J'adore ce film. Qu'il soit, en plus, le dernier de Pialat (endossant fatalement, du coup, le statut de "film testamentaire") lui donne une saveur spéciale. Comme toujours, chez Pialat, c'est digne, pudique, sincère, vrai... Pourtant, ça aurait pu être particulièrement casse-gueule : combien de cinéastes, devenant papa sur le tard, auraient pondu un film indigeste... Pialat (pourtant "gaga" de son petit Antoine), lui, restera classe jusqu'à la fin.
Jeremy Fox a écrit :...et Geraldine Pailhas parfaite partenaire de Depardieu.
C'est d'autant plus douloureux et pathétique de voir ce couple se perdre dans le naufrage télévisuel Marseille...

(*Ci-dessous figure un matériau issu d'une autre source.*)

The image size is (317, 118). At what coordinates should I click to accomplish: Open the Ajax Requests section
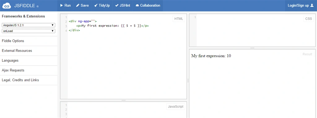coord(29,70)
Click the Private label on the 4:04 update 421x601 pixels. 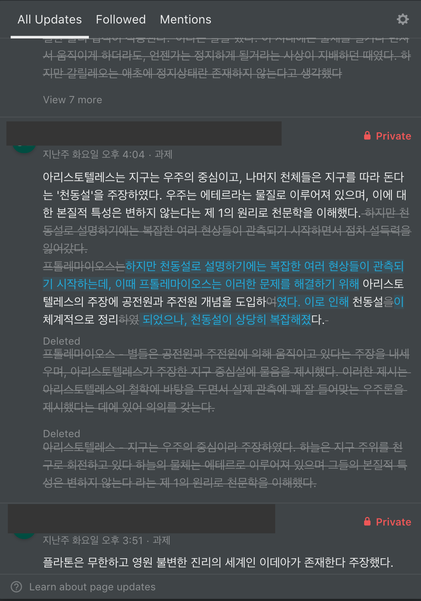(394, 136)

Re: Maurice Pialat (1925-2003)

Publié : 24 juil. 16, 07:51
par Jeremy Fox
Passe ton bac d'abord : 1979

Chronique sur un groupe d'adolescents lycéens dans la ville de Lens. Evidemment l'anti La Boum ou les Sous doués, le film de Pialat n'est absolument pas une comédie mais le témoignage du quotidien morne de jeunes adultes qui s'ennuient et qui n'ont à priori pas d'avenir excepté de petits boulots peu gratifiants et une vie terne. C'est du pur Pialat, ça fait parfois très mal mais c'est d'un puissant réalisme, le cinéaste sachant capter comme personne certains moments d'une étonnante authenticité comme les mariages déprimants, les conversations aux cafés... Manque peut-être un comédien de la trempe de Depardieu ou Bonnaire mais l'ensemble est néanmoins excellent. Et puis il y a la trop rare Sabine Haudepin.

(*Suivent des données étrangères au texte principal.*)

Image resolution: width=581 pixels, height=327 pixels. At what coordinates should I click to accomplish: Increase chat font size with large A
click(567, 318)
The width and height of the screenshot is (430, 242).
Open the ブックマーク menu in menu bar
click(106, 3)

Re: Maurice Pialat (1925-2003)

Publié : 25 juil. 16, 12:04
par Grimmy
Oui super film qui a bien vieilli. Le tournage a été bien bordélique je crois... Pialat ayant donné un rôle à sa maitresse, bonjour l'ambiance ! Et puis, un des jeunes est mort peu de temps après, brulé dans sa tente en faisant du camping...Brr...

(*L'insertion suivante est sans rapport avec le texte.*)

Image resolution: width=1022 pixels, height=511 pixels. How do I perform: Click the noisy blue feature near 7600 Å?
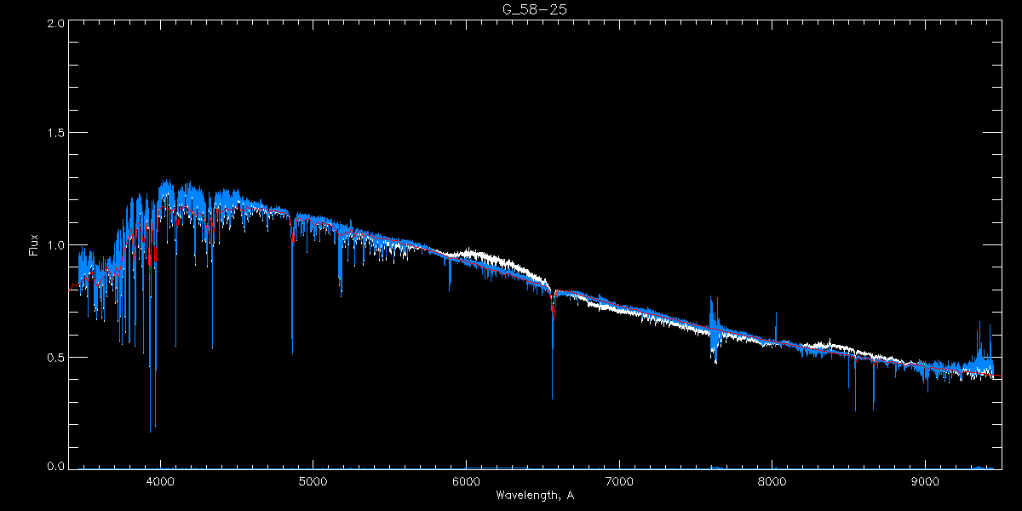pos(714,328)
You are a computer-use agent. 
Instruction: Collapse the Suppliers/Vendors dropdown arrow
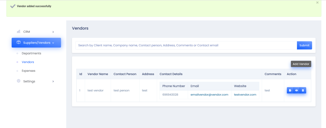coord(53,43)
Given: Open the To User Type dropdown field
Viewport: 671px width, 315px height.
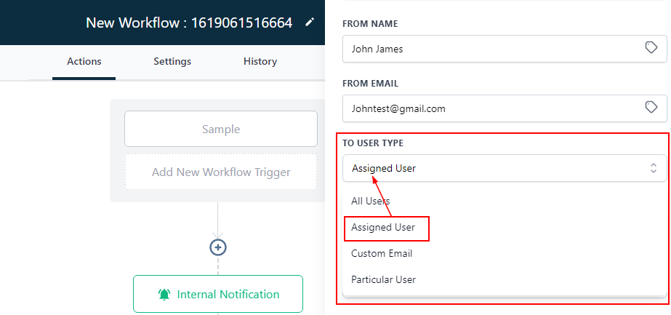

Re: Maurice Pialat (1925-2003)

Publié : 25 juil. 16, 15:59
par Thaddeus
Un film qui se contente d'investir des "moments" de la vie - rapports amoureux, amicaux, parentaux - d'une dizaine de jeunes gens avant et après cette muraille sociale et culturelle qu'est le bac, qui met à nu des qualités si rarement développées par les cinéastes français (hormis Rohmer ou Rozier) : les sentiments, les gestes, une tenue toujours arrimée à un corpus social (la famille, les copains et les copines) et enclavés dans l'espace éducatif du moment (les problèmes de l'emploi, de l'avenir, de l'école). Ces qualités expriment ici la violence et l'amour avec lesquels, par-delà les oppositions de classes et d'âges, les êtres se déchirent, s'aiment, s'excluent. Elles forment le point de départ de ce qu'un réalisateur peut, en l'épousant le plus près possible, reproduire de la réalité. Chaque adolescent rit ici avec le fermeté d'une inquiétude persistante dont chacun est conscient et dont tous semblent surmonter les impondérables. Cet acharnement à vivre, travesti en sourires, joies et franches rigolades, devient un masque de plus en plus lourd à porter, que Pialat ne manque jamais d'arracher par l'intermédiaire d'une caméra sans complaisance. Ce masque existentiel, dernier rempart derrière lequel ces jeunes gens prennent le temps de vivre, nous dit que les êtres, au-delà des contingences sociales, existent malgré la pesanteur des menaces qui pèsent lourdement sur eux. La nature du regard de Pialat est la même ici que dans ses autres films. C'est un mélange de pudeur et de cruauté qui prend presque systématiquement à contrepied, qui apparaît brusquement dénonciateur d'un certain type de bêtise, de conformisme, au moment où l'on allait s'identifier, ou au contraire qui serre la gorge de pitié alors que l'on était prêt à s'indigner. Il y a chez l'auteur cette complicité, cette sympathie lucide qui lui permet de regarder un peuple tel qu'il est, sans le magnifier, sans non plus prendre avec lui une distance commode et méprisante. Près de quarante ans plus tard, le témoignage qu'apporte son film sur son temps démontre que le leurre de la représentation et l'hypocrisie de la séduction lui sont totalement étrangers. Passe ton bac d'abord fait parfois mal, mais il parle vrai.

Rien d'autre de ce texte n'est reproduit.